What RAM capacity are you looking to get? 2x8GB for 16GB?

No QVL


----------



## Mr_Shocker (Sep 2, 2019)

for the moment I have to evaluate models and prices well. then 2x4 gb or 2x8 gb. depends on the offers. I was also thinking about a kingston hyper x predator 3200 mhz. does ram frequency depend on the cpu?

would like to take this mb because it has the vga and is compatible with the ryzen 3400g without updating the bios. but if there are other solutions, it is welcome


----------



## Mr_Shocker (Sep 3, 2019)

biffzinker said:


> Had a look, and yup it would appear there isn't a QVL. You should be able to pick any DDR4 desktop memory dual channel kit, and run since the Ryzen 5 3400G is the older Zen+. You can try your luck with a Corsair kit but usually Corsair's RAM is a bit finicky to get working stable.
> 
> What RAM capacity are you looking to get? 2x8GB for 16GB?
> 
> ...



Hi,
for the moment i am evaluating these 3 rams :

*-Crucial Ballistix Sport LT BLS2K8G4D32AESBK 3200 MHz, DDR4, DRAM,16 GB (8 GB x 2), CL16 

-Corsair Vengeance LPX - XMP 2.0 de 16 GB (2 x 8 GB, DDR4, 3200 MHz, C16) 

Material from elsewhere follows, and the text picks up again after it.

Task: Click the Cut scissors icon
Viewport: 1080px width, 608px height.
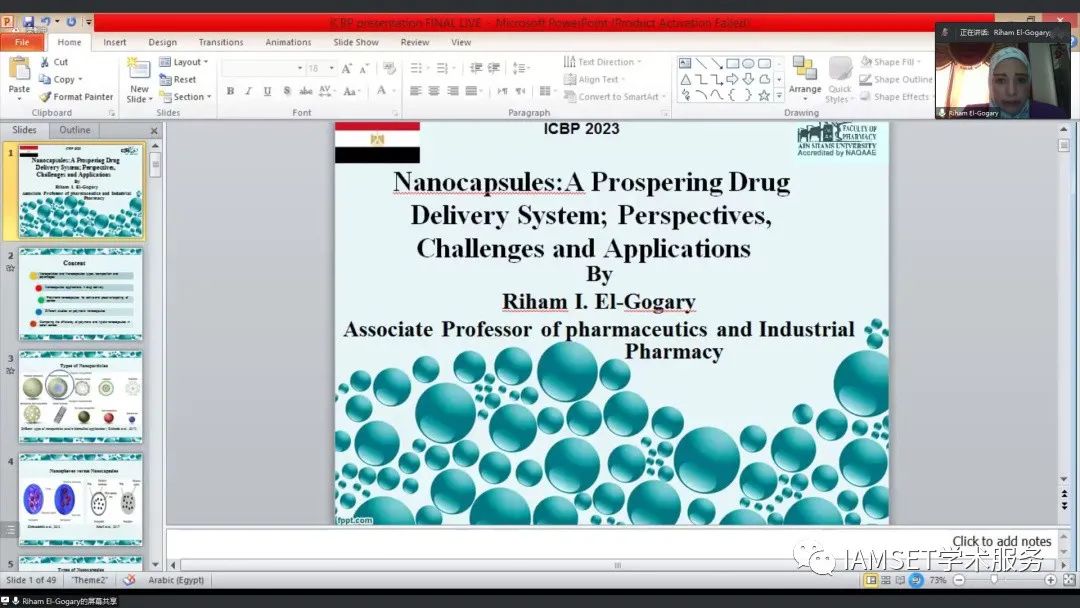Action: [x=46, y=62]
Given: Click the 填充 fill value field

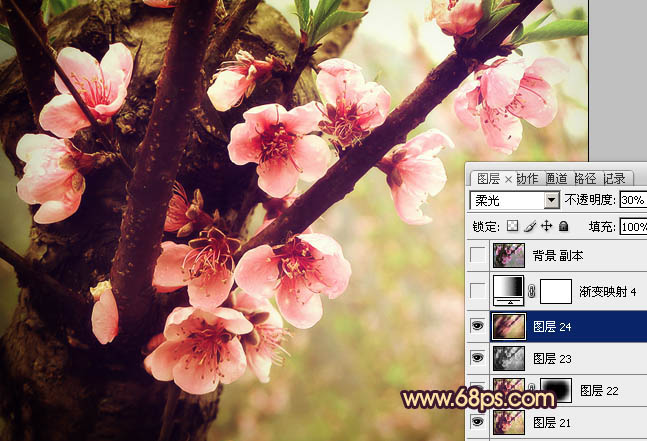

-Corsair CMK16GX4M2B3000C15 Vengeance LPX ,XMP 2.0,16 GB (2 X 8 GB), DDR4, 3000 MHz, C15   

*i don't know if they are better cl15 to 3000 mhz or cl16 to 3200 mhz and I don't know what chip they mount.     


the motherboard I will probably take is
*B450-A-PRO






						Motherboard - The world leader in motherboard design | MSI Global
					

Welcome to the MSI Global official site. We are the top Gaming gear provider.




					www.msi.com
				



*


----------



## authorized (Sep 3, 2019)

Not much to go on. I'd pick Crucial, they should be e-die, seems a safer bet to me.


----------



## biffzinker (Sep 3, 2019)

If your using the integrated Vega graphics I'd pick one of the 3200 MHz kits for the additional memory bandwidth since the CPU, and GPU share the bandwidth. For the timings you would be looking at the kits with odd timings unless your going to go into the BIOS to turn off Gear Down Mode. Ryzen prefers odd timing values over even like the Corsair 3000 MHz kit with the 15-17-17-35 timings.

Gskill kits are popular with Ryzen because they just work without any fiddling besides turning on the XMP profile. The Corsair Vengeance LPX  3200 MHz is working for a lot of Ryzen users but there usually used with different chip brands from Samsung, Hynix, and Micron. The Crucial kit is always going to be using Micron chips since Crucial is a sister brand to parent company Micron.

https://pcpartpicker.com/products/m...2&L=30,160&B=1200000000,1350000000&sort=price


----------



## Mr_Shocker (Sep 3, 2019)

authorized said:


> Not much to go on. I'd pick Crucial, they should be e-die, seems a safer bet to me.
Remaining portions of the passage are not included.